Les manifestants ont reçu des instructions du courant sadriste: ils peuvent installer des caravanes et sont appelés à préserver la propreté des lieux et à se relayer pour garantir la continuité du sit-in. Les femmes elles ont interdites d'y passer la nuit.
"Je participe au sit-in pour déraciner les corrompus", a lancé Dhorgham Abdallah, un travailleur journalier de 30 ans qui a fait cinq heures de route depuis Amarah (sud-est) pour rallier Bagdad.
Réclamant "un gouvernement sadriste", il veut aussi "une dissolution du Parlement", dans un pays où la classe dirigeante est accusée de corruption et d'incompétence.
Qu'importe si des responsables fidèles à Moqtada Sadr occupent également les plus hauts échelons dans les ministères, ses partisans le voient en figure d'opposition et héraut de la lutte contre la corruption.
"L'objectif du sit-in au Parlement c'est d'obtenir la formation d'un gouvernement (...) avec des personnalités intègres (...)", lance Oum Hussein, 42 ans, une manifestante.
Le Courant sadriste a lancé une intense campagne de pression contre ses adversaires, rejetant leur candidat au poste de chef du gouvernement, un ancien ministre de 52 ans, Mohamed Chia al-Soudani, choisi par le "Cadre de coordination".

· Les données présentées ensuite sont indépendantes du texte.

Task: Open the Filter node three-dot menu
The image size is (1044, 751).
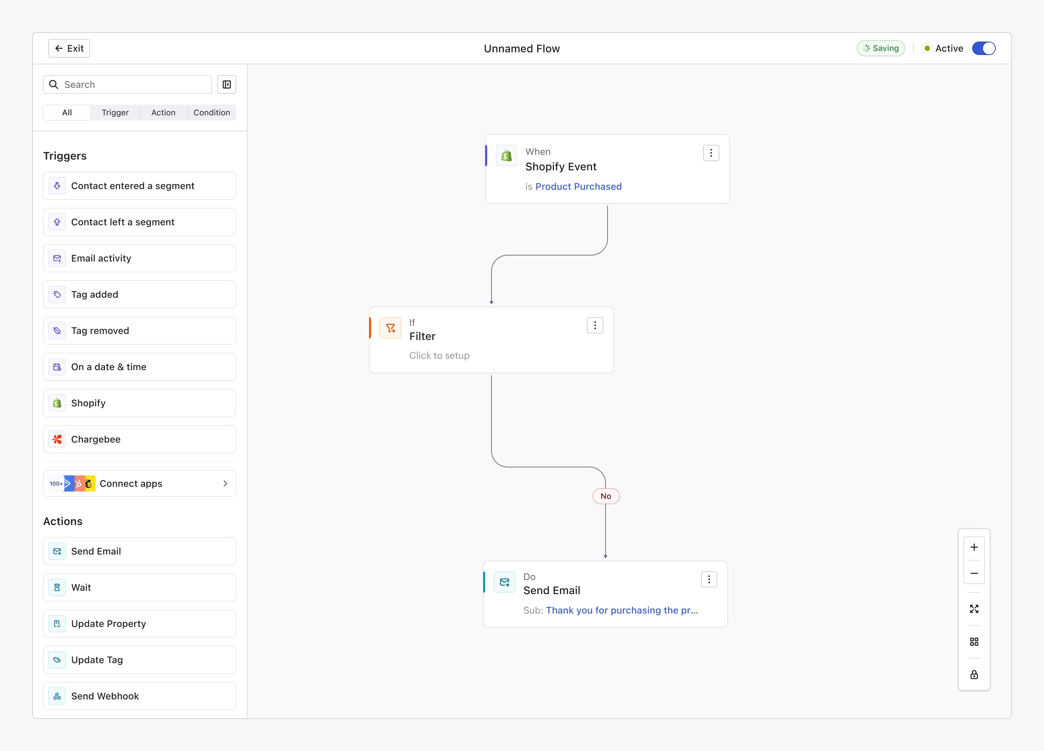Action: (x=595, y=325)
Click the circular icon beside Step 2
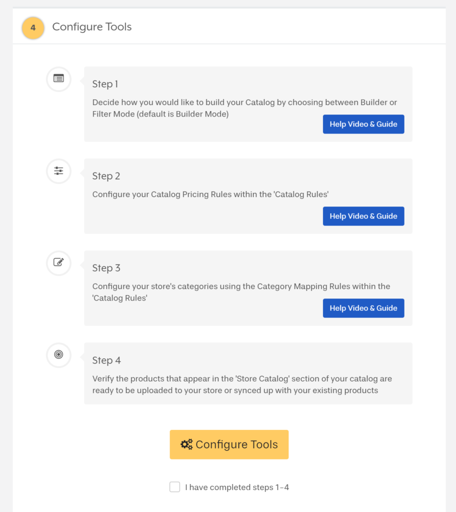This screenshot has height=512, width=456. pos(59,171)
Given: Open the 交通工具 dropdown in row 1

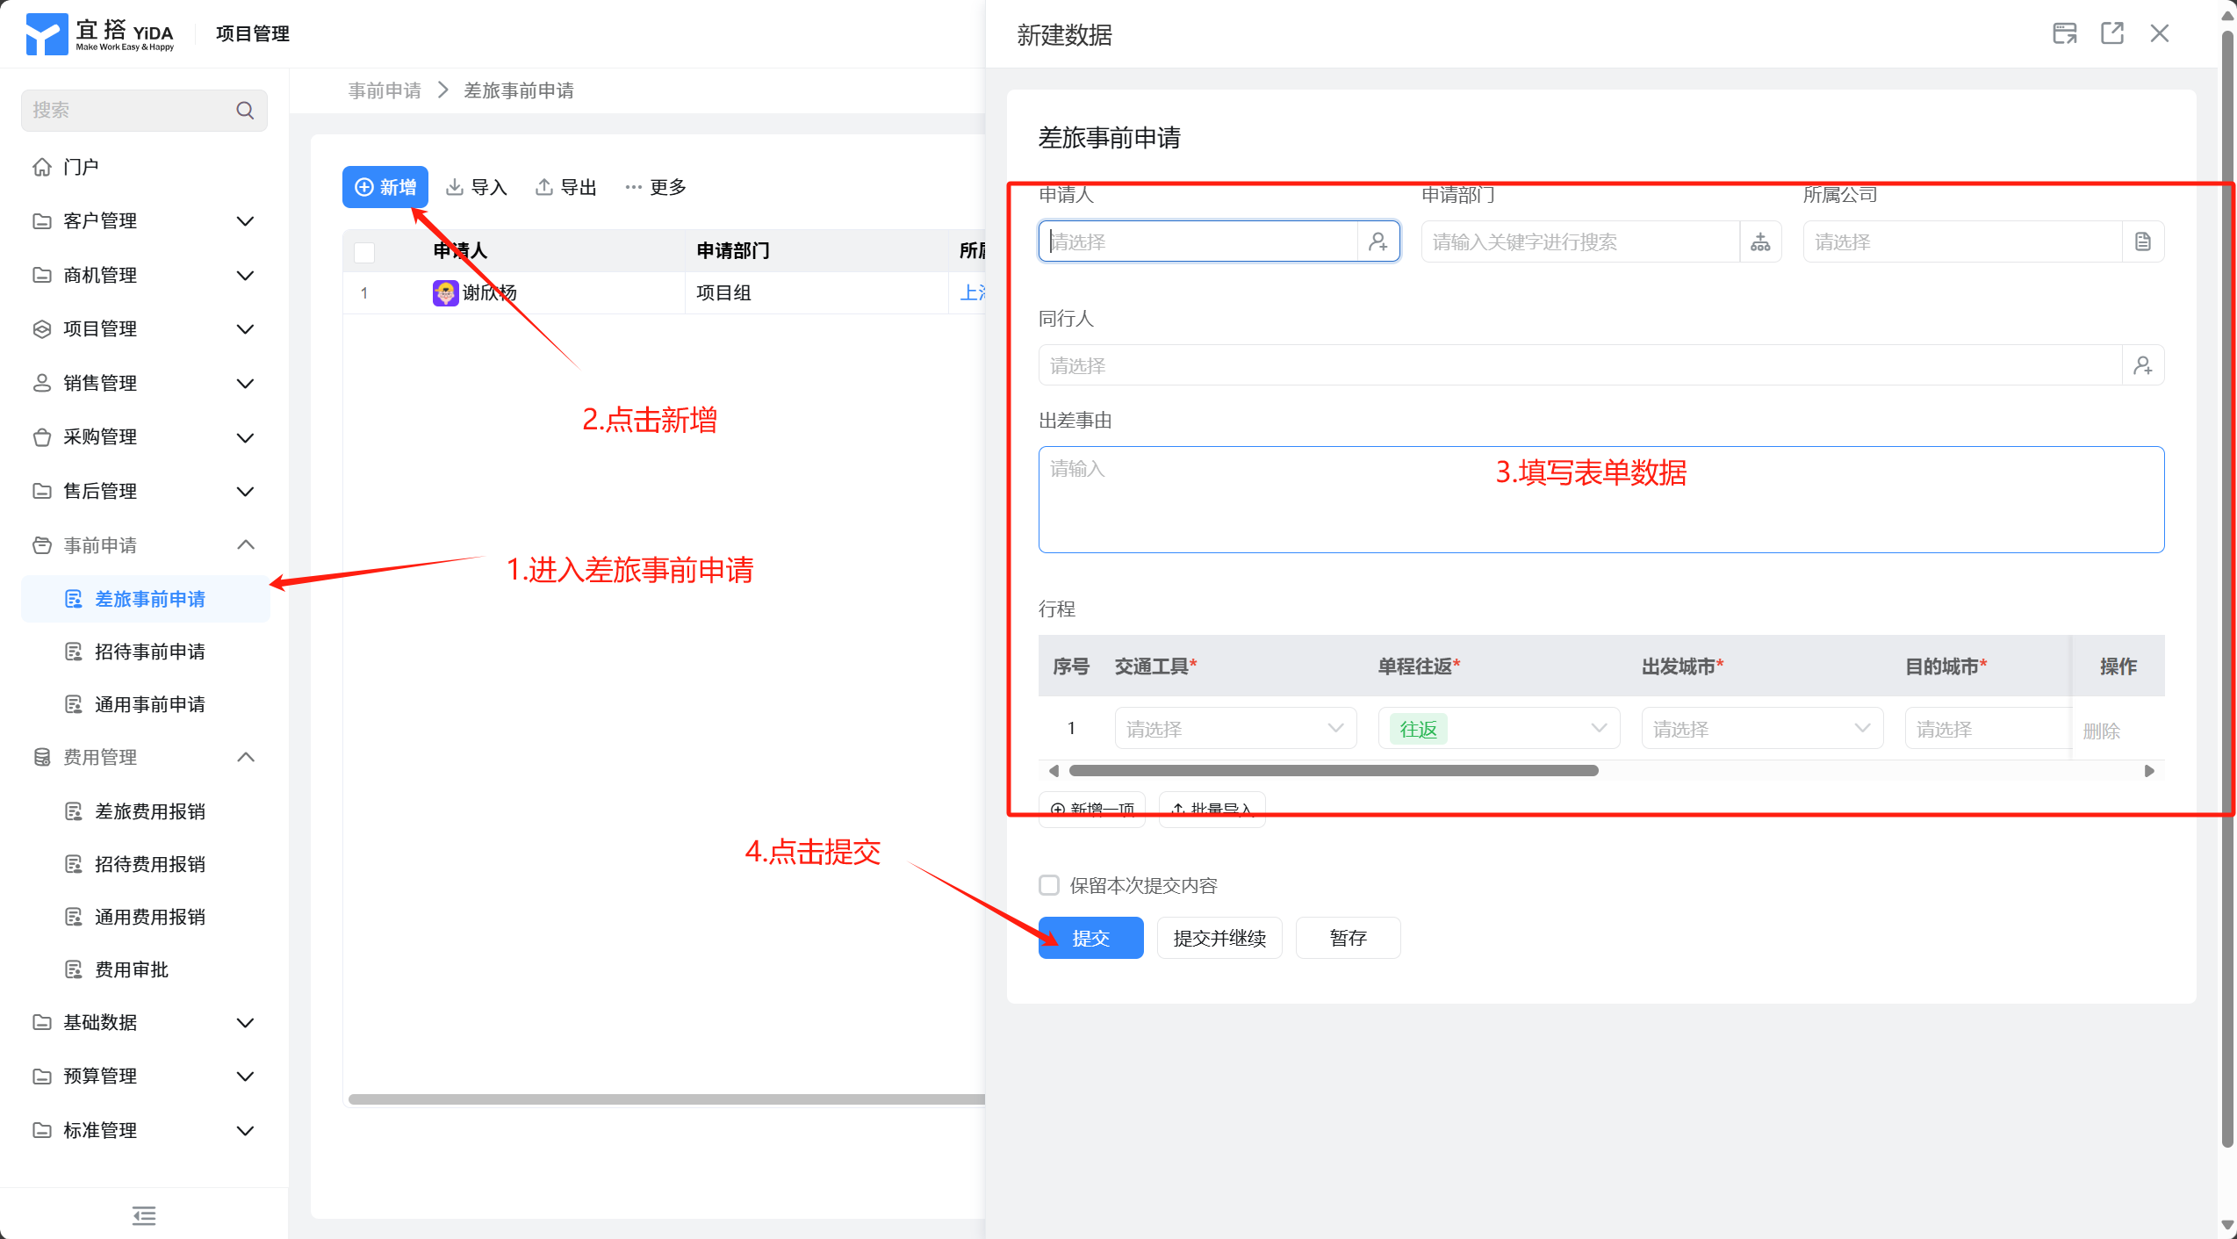Looking at the screenshot, I should (1235, 729).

Cette alliance de factions chiites pro-Iran englobe la formation de l'ex-Premier ministre Nouri al-Maliki -ennemi historique de M. Sadr- et les représentants du Hachd al-Chaabi, des rivaux du courant sadriste.
- "Pouvoir de la rue" -
Après le coup d'éclat des manifestants sadristes, les appels au dialogue se sont succédé en Irak.
Célèbre pour ses volte-face, M. Sadr maintient aujourd'hui la pression sur ses adversaires alors qu'il leur avait pourtant laissé la tâche de former un gouvernement après la démission de ses députés.
Initialement, le Courant sadriste avait pour ambition de nommer le Premier ministre et former un gouvernement "de majorité" notamment avec ses alliés kurdes et sunnites.
Désormais "le message que Sadr envoie à ceux qui sont impliqués dans la formation du gouvernement est qu'il a le pouvoir de la rue", résumait récemment à l'AFP Renad Mansour, du centre de réflexion Chatham House.
"Il espère utiliser ce pouvoir pour contrecarrer les tentatives de ses adversaires de former un gouvernement."
En réaction à l'assaut du Parlement, l'Union européenne a appelé les forces politiques "à résoudre les problèmes via un dialogue politique constructif".